What if I had helped my friend? To this day, I don’t know if I made the right decision or not. At the time, it was a decision made based mostly on other people’s beliefs, not my own. Today, I probably would do whatever a friend asked of me, regardless of what I believe. It’s not my decision to make.

THINGS I CAN’T FORGET, my third book, is about a girl named Kate, a devout Christian, who makes a decision to help her friend get an abortion, and afterwards she has to deal with the guilt and the resulting fall-out of their friendship. This book isn’t autobiographical at all – I was never as devout as Kate, but I feel this book gave me the opportunity to explore the guilt and to show that “your truth isn’t necessarily everyone else’s truth.”

I know that a lot of readers were shocked when I decided to include religion in my books STEALING PARKER and THINGS I CAN’T FORGET (this will be my final book that explores religion), but religion is a big part of people’s lives here in America. The last census said that 78% of Americans claim they are Protestant. I wouldn’t call myself a Christian – I haven’t been to church in 12 years, but I still often think about what I believe, and I want teenagers and readers of all ages to know they can believe whatever they want to believe, regardless of what their parents and friends say. You need to make your own decisions.
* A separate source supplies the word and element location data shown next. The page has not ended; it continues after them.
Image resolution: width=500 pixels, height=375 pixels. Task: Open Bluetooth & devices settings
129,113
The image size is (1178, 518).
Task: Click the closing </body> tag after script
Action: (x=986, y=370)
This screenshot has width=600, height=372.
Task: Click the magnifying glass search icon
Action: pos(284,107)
THINGS I CAN’T FORGET also aims to show that you can be friends with people who don’t necessarily believe what you believe, whether it’s about your idea of heaven, or Coke vs. Pepsi, or Mets vs. Yankees. This book is all about a willingness to be open.

If I could go back in time to my 18-year-old self, I wouldn’t tell myself whether or not I should help my friend get an abortion. I’d tell myself to do what I know in my heart to be right.